- **MATERIAL FOR THIS EXERCISE**:
******

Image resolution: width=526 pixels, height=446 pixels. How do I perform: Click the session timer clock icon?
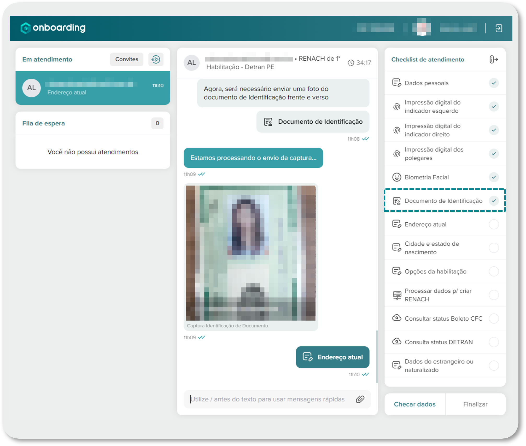coord(351,63)
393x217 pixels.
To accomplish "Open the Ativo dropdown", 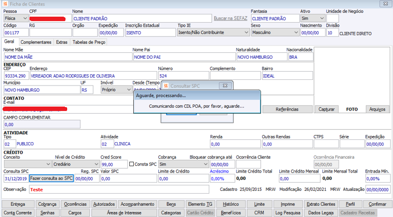I will [313, 18].
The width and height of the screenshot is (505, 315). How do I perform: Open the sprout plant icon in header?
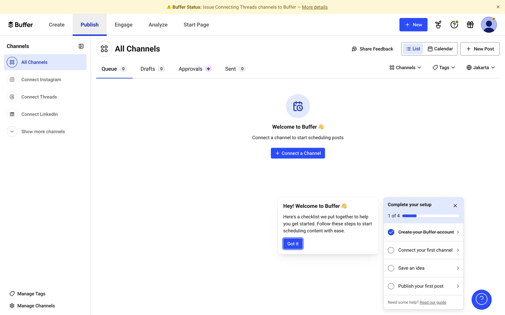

******

- **YOUR TASK**:
Count the lines in the records above that contain the word "height" and reply with only that number.

- **OUTPUT OF THE TASK**:
2